Text segment:
# Disc mower problem



## Mswart (Sep 8, 2017)

I am using a 617 New Holland cutter and today while cutting pretty thin hay field, the cutters quit turning, pto still turning but not the moduals. Brought it home and will start trying to figure out what's going on with it. Any suggestions where to start? I bought this used a couple years ago and this is the first break down.


----------



## Jonasdiscdoc (Oct 8, 2016)

I would check the shaft on the gearbox where the belt pulley is mounted, that key could have gone bad, letting the pulley spin freely. If that's fine I would next check the gearbox, pull the plug on the main gearbox's upper section, if there's no oil in it you have a burnt gearbox, there's a seal between the upper and lower section of that gearbox that occasionally makes a problem, letting all of the oil into the lower part. If the gearbox is good now it gets a bit more complicated, you may have a sheared shaft in the cutterbar I would split it beside the gearbox and see if that shaft is still ok .

Just my 2 cents, good luck!

Task prompt:
Copy the disc mower thread word for word between "I would check" and "is still ok .", inclusive.

Dataset excerpt:
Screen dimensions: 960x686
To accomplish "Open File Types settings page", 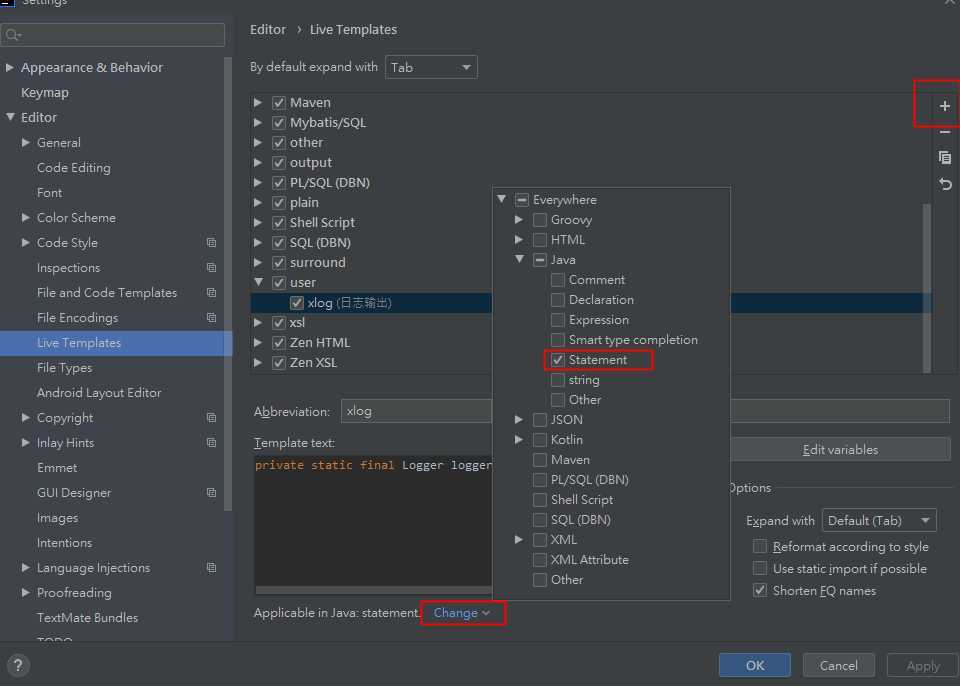I will (x=64, y=368).
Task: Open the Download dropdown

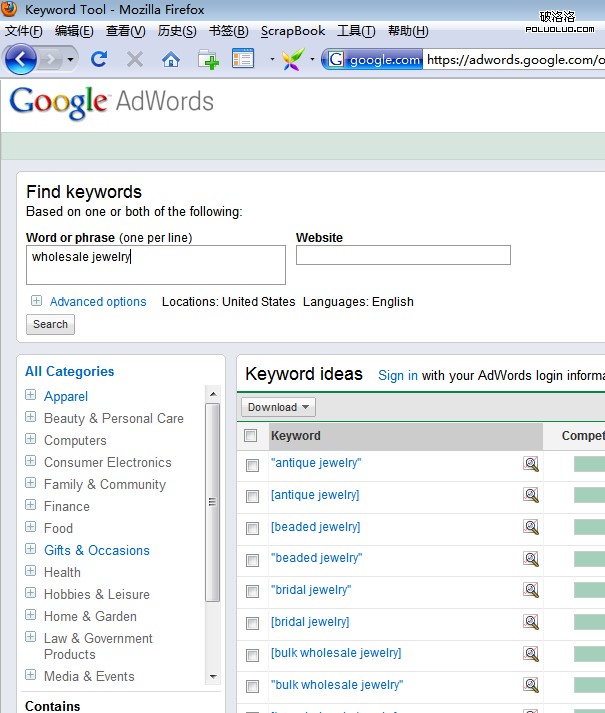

The response:
I would check the shaft on the gearbox where the belt pulley is mounted, that key could have gone bad, letting the pulley spin freely. If that's fine I would next check the gearbox, pull the plug on the main gearbox's upper section, if there's no oil in it you have a burnt gearbox, there's a seal between the upper and lower section of that gearbox that occasionally makes a problem, letting all of the oil into the lower part. If the gearbox is good now it gets a bit more complicated, you may have a sheared shaft in the cutterbar I would split it beside the gearbox and see if that shaft is still ok .